The full width of the frame is 2mm across. (measured by pointing it at a ruler using the same magnification). That makes the larger objects around 40-50um in diameter, and the little rod-shaped guys about 20um long and 5um wide.
These sizes put both the larger and smaller guys within the size range of dinoflagellates. It also puts the larger guys in the size range of coral or other invert larvae.
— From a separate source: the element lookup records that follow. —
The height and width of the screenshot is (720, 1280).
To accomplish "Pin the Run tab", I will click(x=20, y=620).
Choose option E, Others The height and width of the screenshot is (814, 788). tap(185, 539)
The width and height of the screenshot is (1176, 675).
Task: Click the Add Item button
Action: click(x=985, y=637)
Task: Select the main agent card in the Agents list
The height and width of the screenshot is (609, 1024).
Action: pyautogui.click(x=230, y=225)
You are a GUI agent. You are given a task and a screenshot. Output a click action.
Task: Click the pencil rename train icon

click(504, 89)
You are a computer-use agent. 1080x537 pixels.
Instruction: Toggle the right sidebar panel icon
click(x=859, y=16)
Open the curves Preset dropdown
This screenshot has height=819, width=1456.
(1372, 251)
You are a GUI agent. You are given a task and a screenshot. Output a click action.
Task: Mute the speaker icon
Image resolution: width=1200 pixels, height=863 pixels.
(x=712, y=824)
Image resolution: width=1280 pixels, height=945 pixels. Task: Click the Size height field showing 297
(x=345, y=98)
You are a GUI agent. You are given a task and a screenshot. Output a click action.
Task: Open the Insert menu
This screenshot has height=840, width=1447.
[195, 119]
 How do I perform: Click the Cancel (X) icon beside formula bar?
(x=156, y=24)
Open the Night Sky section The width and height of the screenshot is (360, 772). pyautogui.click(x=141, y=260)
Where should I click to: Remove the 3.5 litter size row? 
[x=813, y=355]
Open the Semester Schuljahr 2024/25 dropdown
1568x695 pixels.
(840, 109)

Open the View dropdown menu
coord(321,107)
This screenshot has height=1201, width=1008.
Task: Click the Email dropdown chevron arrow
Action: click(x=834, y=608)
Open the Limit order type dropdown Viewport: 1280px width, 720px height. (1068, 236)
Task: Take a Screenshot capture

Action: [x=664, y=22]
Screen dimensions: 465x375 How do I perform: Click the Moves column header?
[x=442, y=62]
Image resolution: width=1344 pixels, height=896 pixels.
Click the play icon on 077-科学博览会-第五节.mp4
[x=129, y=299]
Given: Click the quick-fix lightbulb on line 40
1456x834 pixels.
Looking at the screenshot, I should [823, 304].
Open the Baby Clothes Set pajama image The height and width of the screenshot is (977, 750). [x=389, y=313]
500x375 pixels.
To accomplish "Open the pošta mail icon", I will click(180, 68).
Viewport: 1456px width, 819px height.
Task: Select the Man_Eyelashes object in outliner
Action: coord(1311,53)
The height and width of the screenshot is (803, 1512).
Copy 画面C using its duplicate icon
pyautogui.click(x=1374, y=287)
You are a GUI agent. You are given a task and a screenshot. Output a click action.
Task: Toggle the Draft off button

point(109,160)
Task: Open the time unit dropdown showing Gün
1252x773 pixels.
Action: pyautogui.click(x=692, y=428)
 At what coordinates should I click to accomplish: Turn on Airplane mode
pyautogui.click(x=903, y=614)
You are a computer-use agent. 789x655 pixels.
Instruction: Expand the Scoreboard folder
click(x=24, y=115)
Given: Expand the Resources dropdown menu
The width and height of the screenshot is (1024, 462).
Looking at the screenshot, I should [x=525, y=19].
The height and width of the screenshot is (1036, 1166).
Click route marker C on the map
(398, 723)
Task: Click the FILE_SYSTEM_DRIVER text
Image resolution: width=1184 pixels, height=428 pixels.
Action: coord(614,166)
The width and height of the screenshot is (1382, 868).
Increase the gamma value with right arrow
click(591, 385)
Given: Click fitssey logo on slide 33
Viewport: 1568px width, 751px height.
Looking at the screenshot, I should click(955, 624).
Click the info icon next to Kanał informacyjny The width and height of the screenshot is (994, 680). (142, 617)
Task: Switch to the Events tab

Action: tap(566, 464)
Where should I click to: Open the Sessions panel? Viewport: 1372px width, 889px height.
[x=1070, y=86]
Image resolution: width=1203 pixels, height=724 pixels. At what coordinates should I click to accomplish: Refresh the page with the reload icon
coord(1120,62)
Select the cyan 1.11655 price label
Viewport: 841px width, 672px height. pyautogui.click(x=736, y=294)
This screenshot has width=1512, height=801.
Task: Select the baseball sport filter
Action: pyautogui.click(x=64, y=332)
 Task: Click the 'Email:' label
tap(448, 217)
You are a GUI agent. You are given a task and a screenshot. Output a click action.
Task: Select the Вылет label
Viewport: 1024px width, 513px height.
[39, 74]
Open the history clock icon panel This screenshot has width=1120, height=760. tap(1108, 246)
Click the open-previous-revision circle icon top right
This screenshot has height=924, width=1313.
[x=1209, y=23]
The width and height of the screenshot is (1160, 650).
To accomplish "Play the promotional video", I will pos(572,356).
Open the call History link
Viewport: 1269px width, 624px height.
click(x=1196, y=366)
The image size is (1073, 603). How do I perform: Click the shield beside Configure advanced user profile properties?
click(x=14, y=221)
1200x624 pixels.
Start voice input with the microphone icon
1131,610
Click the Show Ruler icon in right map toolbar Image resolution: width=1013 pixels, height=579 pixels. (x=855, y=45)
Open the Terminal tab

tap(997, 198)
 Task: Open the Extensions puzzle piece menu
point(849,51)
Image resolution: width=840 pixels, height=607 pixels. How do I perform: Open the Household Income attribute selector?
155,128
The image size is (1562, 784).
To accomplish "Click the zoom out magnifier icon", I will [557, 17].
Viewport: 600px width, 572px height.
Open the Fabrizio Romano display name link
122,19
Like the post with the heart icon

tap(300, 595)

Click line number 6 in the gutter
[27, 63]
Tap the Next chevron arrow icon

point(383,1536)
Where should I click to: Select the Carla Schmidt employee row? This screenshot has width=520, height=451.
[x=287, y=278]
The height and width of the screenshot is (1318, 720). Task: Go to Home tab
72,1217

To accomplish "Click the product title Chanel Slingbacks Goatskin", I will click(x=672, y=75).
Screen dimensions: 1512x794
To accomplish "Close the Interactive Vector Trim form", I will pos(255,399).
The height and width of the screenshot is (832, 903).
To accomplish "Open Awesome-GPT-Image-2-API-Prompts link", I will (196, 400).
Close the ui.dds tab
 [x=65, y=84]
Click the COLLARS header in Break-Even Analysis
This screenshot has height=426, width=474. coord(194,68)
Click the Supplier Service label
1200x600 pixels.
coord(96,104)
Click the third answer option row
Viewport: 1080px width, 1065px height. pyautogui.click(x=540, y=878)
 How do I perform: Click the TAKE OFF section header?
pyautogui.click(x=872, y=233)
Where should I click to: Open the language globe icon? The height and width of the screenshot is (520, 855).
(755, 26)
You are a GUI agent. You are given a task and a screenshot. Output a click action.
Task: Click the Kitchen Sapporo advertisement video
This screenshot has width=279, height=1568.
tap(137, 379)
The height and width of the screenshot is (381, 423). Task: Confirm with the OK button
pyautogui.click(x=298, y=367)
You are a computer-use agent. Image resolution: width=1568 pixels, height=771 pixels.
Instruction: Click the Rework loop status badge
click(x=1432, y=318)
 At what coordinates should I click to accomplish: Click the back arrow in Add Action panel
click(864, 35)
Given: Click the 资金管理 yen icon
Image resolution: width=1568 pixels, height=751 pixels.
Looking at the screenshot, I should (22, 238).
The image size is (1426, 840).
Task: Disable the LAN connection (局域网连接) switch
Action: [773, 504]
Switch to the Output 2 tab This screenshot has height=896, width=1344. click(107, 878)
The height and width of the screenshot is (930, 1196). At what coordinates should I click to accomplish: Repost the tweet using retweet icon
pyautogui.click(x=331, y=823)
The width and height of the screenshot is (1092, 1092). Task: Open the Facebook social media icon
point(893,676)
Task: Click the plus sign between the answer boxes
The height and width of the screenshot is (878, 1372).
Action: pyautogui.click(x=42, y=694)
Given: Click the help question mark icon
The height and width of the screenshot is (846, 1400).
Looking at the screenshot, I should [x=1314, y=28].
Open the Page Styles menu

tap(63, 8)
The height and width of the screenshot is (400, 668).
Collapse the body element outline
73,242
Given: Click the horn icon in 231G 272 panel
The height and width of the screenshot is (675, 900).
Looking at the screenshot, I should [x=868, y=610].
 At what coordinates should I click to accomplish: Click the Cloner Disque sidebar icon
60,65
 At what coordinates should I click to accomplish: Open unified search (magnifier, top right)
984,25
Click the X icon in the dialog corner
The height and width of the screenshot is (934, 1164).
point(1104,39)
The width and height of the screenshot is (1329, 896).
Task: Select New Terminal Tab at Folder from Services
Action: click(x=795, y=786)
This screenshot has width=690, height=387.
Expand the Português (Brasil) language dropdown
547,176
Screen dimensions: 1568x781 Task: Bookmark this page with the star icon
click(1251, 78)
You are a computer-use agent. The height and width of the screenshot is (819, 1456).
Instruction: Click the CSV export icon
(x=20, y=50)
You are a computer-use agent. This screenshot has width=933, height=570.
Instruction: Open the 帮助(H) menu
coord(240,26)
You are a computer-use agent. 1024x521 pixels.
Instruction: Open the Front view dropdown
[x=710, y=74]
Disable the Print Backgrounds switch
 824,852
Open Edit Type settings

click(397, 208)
If this is in a saucer, they are probably moving on their own power, although some of the smaller movements could just be due to brownian motion. I don't see any threads in the video, but I understand why you say that as it does look like most of the larger guys are kind of twisting around the same spot. It is certainly possible that they are connecting themselves to the substrate somehow, but I really can't tell from the video.
If I were to get a regular, compound microscope, can it be used for top-illuminated objects like this or do slides have to be prepared?
One can illuminate sample from the top while using a compound microscope. However, you will need to use slides anyway if you want to get higher magnification images because the higher the magnification, the closer the lens must be to your sample. By the time you get up to 200x magnification (20X objective + 10X eyepieces), your objective would be in the water in your saucer and I'm sure the saltwater would ruin your objective! But slides and cover slips are dirt cheap and can even be reused for your purposes. I could just give you a few if getting those is a problem.
Some advice for those shopping for a compound microscope to explore the tiny world around us:
1) newer != better
2) off brand chinese microscopes are often lower quality
3) you get what you pay for (to an extent)
4) the best microscopes will have 4 different contrast settings: Bright Field (BF), Dark Field (DF), Phase Contrast (PC, often referred to as just "phase"), and Differential Interference Contrast (DIC). All microscopes offer BF, because this is simply shining light through the sample towards your objectives. DF is just like looking at a negative version of BF. PC allows you to see differences in the refractive index of different parts of your sample. This means that you can often see little organelles and flagella and things using PC that you could not see with BF. Both BF and PC only give you a 2D image, but DIC gives you a sort of 3D image based upon the difference in refractive indicies of different parts of your sample. It isn't a true 3D rendering of the sample, but it does give you a different view.
Here is an example of the same human cheek cells in BF (a), PC (b), and a technique similar to DIC (c):
(Source:
https://micro.magnet.fsu.edu/primer/techniques/contrast.html)
My parents purchased a compound light microscope for my 16th birthday. In retrospect, although it looks cool, it isn't a great instrument. It was a relatively cheap ($300) chinese knock-off that only does BF. I would not purchase a compound microscope that doesn't at least have PC. DIC is a nice touch, but comes at a higher price. Without PC, you will have trouble visualizing the details of samples without killing and staining them, which is probably more trouble than beginner microscopists want to get into. Plus then you can't watch them swim around
If I were in the market now, I would purchase a used on brand micrsocope, just like this one on
ebay. A decent used microscope like this will probably put you out at least $500, but I don't really think it's worth it to buy a crappy one. Feel free to ask me about any specific microscope you're thinking about purchasing. Just a final disclaimer: I am not a microscope expert. I know the basics of how to use them, and that's about it!